Passage shown:
◇ ◇ ◇ ◇ ◇
FWNM v SMM [2019] KEHC 3000 (KLR) | Matrimonial Property Division | Esheria

FWNM v SMM [2019] KEHC 3000 (KLR)

Full Case Text

REPUBLIC OF KENYA

IN THE HIGH COURT OF KENYA

AT NAIROBI

CIVIL SUIT NO. 19 OF 2013 (O.S)

IN THE MATTER OF DIVISION OF MATRIMONIAL PROPERTY.

AND

IN THE MATTER OF SECTION 17 OF THE MARRIED WOMEN’S PROPERTY ACT.

FWNM.................APPLICANT

VERSUS

SMM ................RESPONDENT

RULING

1. SMM is the respondent in the Originating Summons dated 18th April 2013, ideally he should have been named as the defendant, while FWNM is named as the applicant, she should have been the plaintiff. I shall refer to the two as respondent and applicant, receptively, as they are referred to in the Originating Summons.

2. The respondent filed an application dated 27th July 2016, seeking the following orders:

a. that there be stay of further proceedings herein and the matter be heard de novo inter partes;

b. that the filing of submissions be stayed pending hearing inter partes; and

c. that the affidavit and information contained in the application be deemed as a part of the record of this suit.

3. Directions were given on 1st September 2016, by consent of both sides, that the said application be canvassed by and determined on the basis of written submissions to be filed by both sides.  The respondent did not file submissions.  The applicant, on her part, did file a response to the application, by way of a replying affidavit, and also filed written submissions in compliance with the directions.
◇ ◇ ◇ ◇ ◇
Dataset content:
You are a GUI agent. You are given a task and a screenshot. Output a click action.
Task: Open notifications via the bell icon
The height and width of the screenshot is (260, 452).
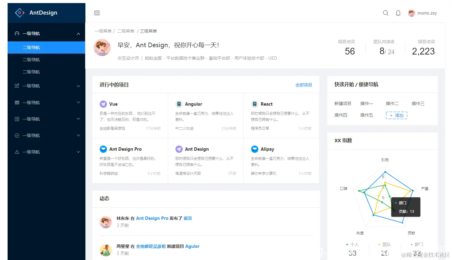click(398, 13)
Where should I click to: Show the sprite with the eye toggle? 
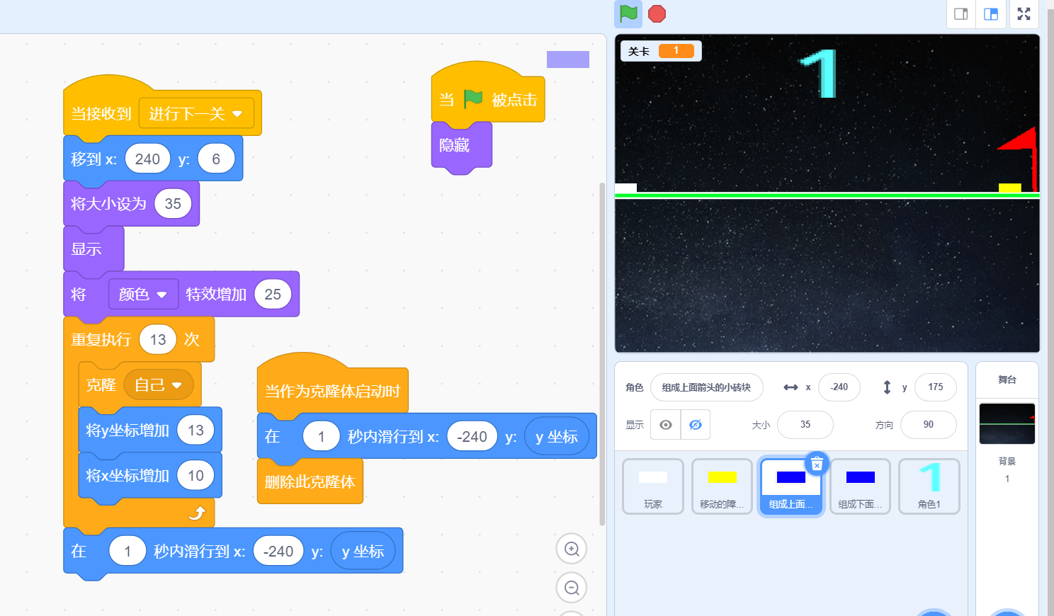point(664,424)
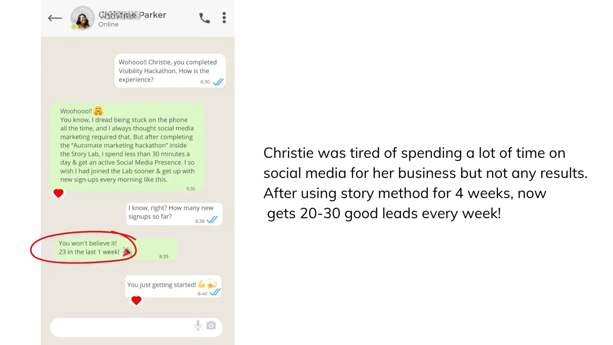The width and height of the screenshot is (613, 345).
Task: Click the party popper emoji in message
Action: pos(127,251)
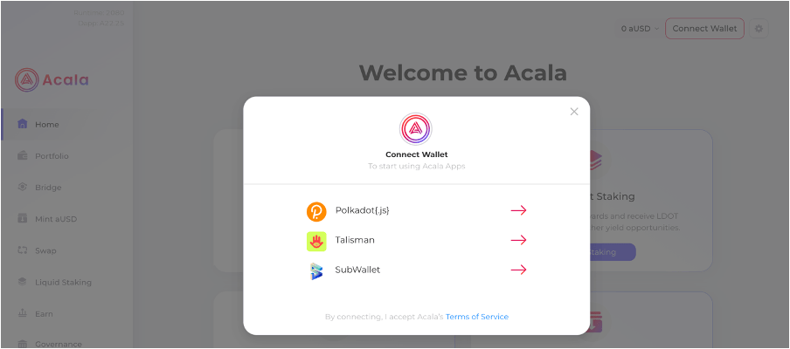Close the Connect Wallet dialog
The image size is (790, 349).
(574, 112)
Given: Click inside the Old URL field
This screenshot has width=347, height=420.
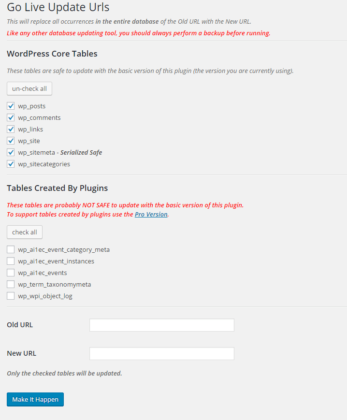Looking at the screenshot, I should pos(161,325).

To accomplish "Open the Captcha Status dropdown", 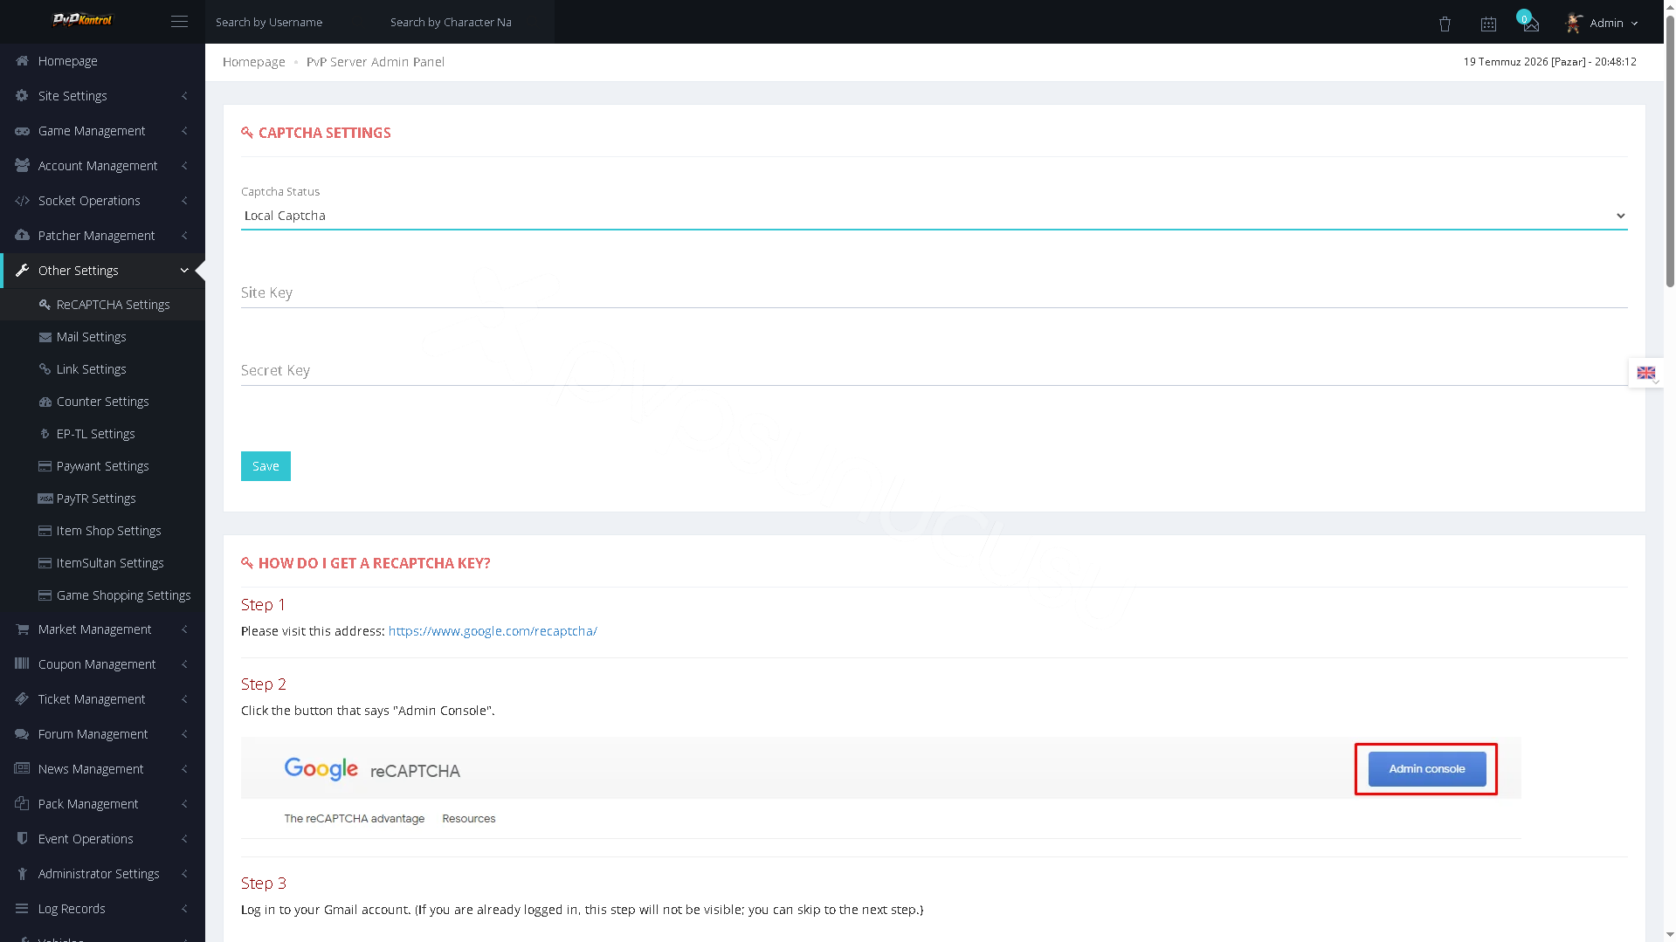I will pos(934,216).
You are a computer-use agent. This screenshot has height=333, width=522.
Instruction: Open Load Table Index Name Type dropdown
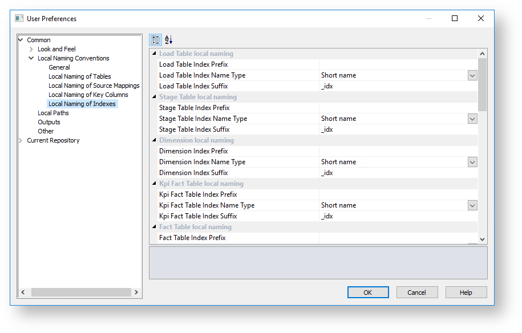pos(472,75)
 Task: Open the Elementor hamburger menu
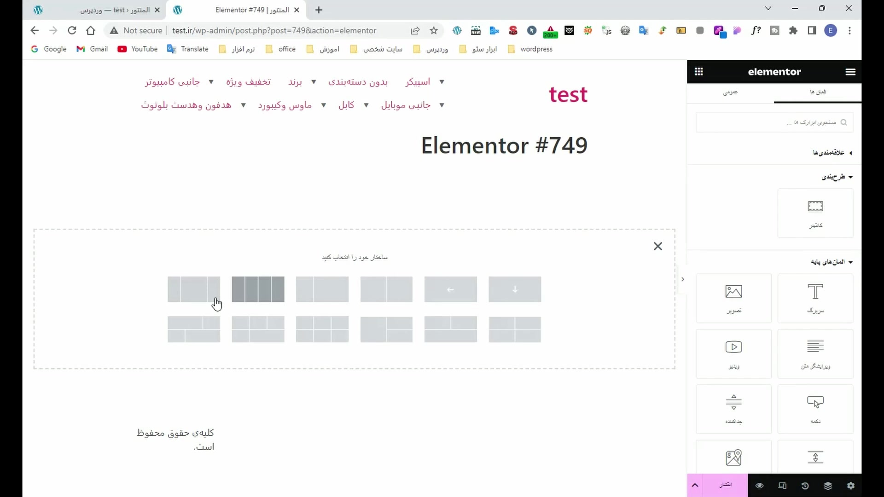tap(850, 72)
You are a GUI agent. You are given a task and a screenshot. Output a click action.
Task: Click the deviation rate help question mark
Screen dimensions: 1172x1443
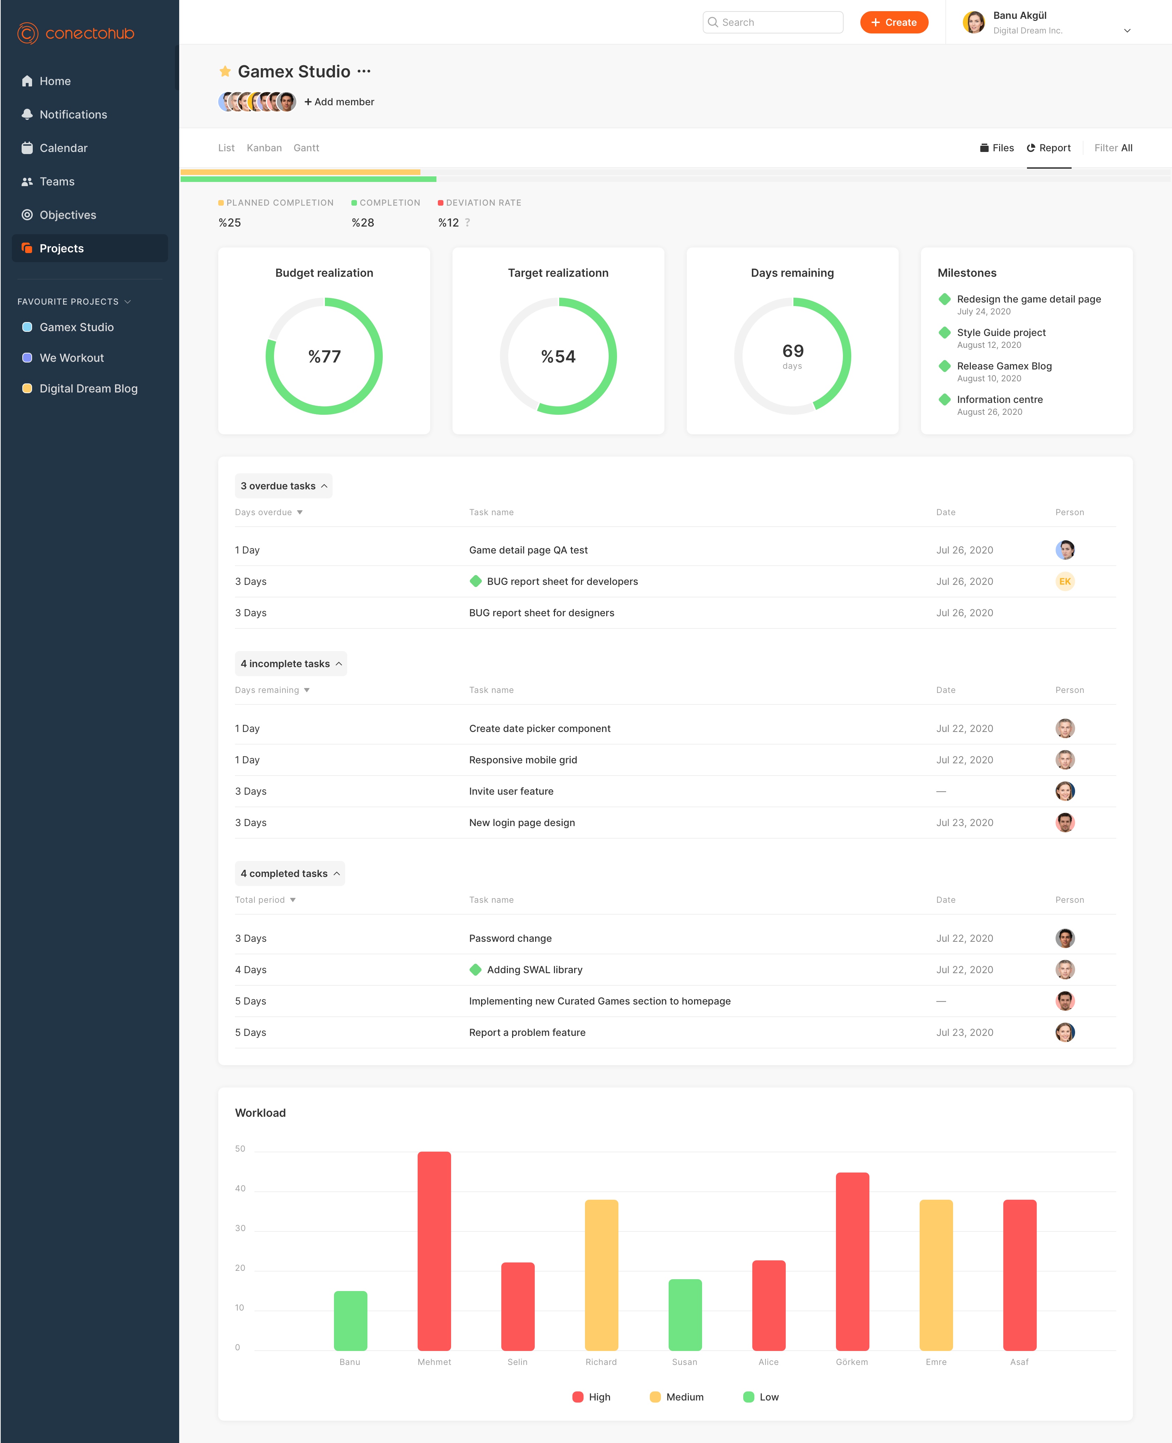[x=467, y=223]
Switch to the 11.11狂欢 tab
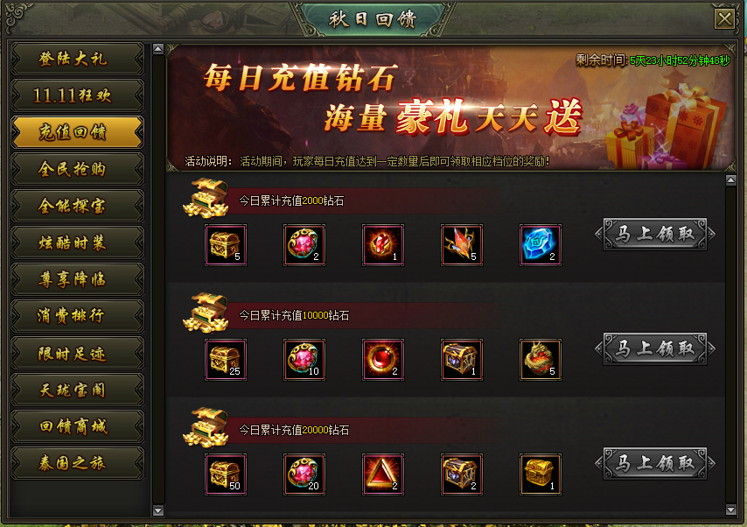 77,95
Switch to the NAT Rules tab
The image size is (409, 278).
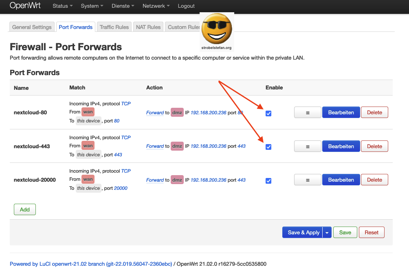pyautogui.click(x=148, y=27)
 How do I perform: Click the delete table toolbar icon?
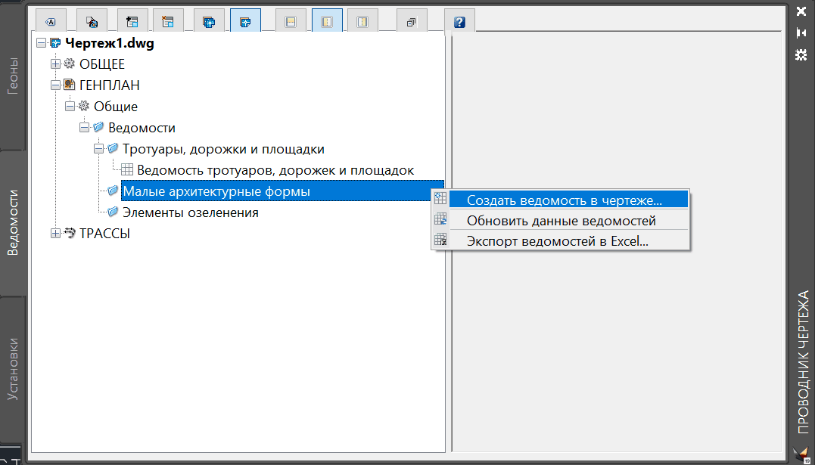point(168,22)
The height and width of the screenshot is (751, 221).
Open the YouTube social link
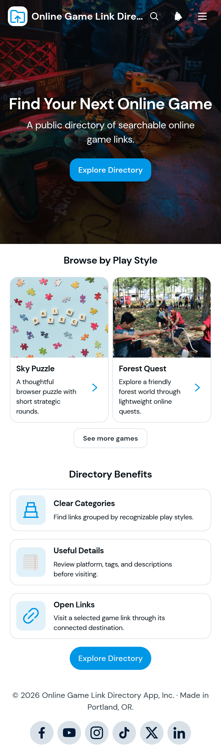(x=69, y=733)

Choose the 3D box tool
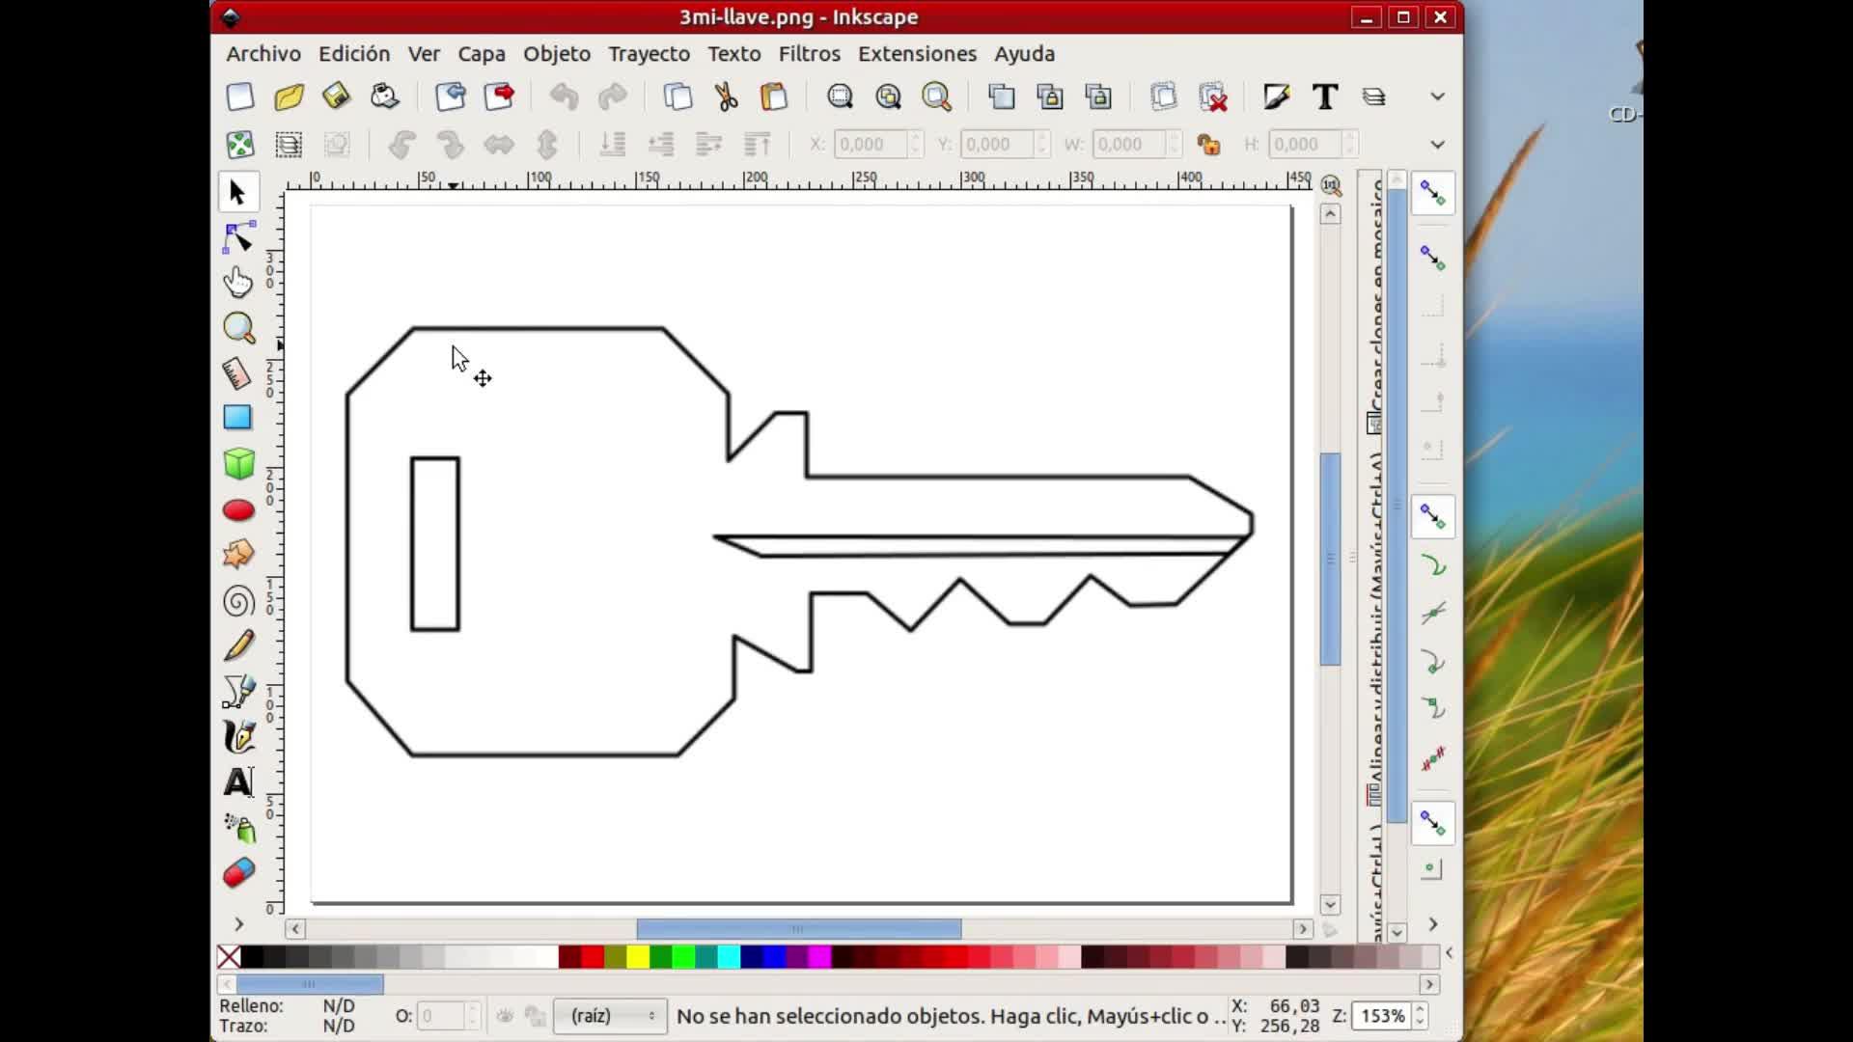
◇ ◇ ◇ ◇ ◇
Exercise instructions:
**a.** Rewrite the paragraph of the ruling beginning "Directions were given on 1st September 2016" as a short list that keeps its main facts.
**b.** Reproduce everything in the ruling from "b. that the" down to "of this suit.".
The entries are not needed for this work.

Answers to the exercise:
**a.**
- On 1st September 2016, both sides consented to directions that the application be argued and decided on written submissions from each side.
- The respondent did not file submissions.
- The applicant filed a replying affidavit in response to the application and also filed written submissions, complying with the directions.

**b.**
b. that the filing of submissions be stayed pending hearing inter partes; and

c. that the affidavit and information contained in the application be deemed as a part of the record of this suit.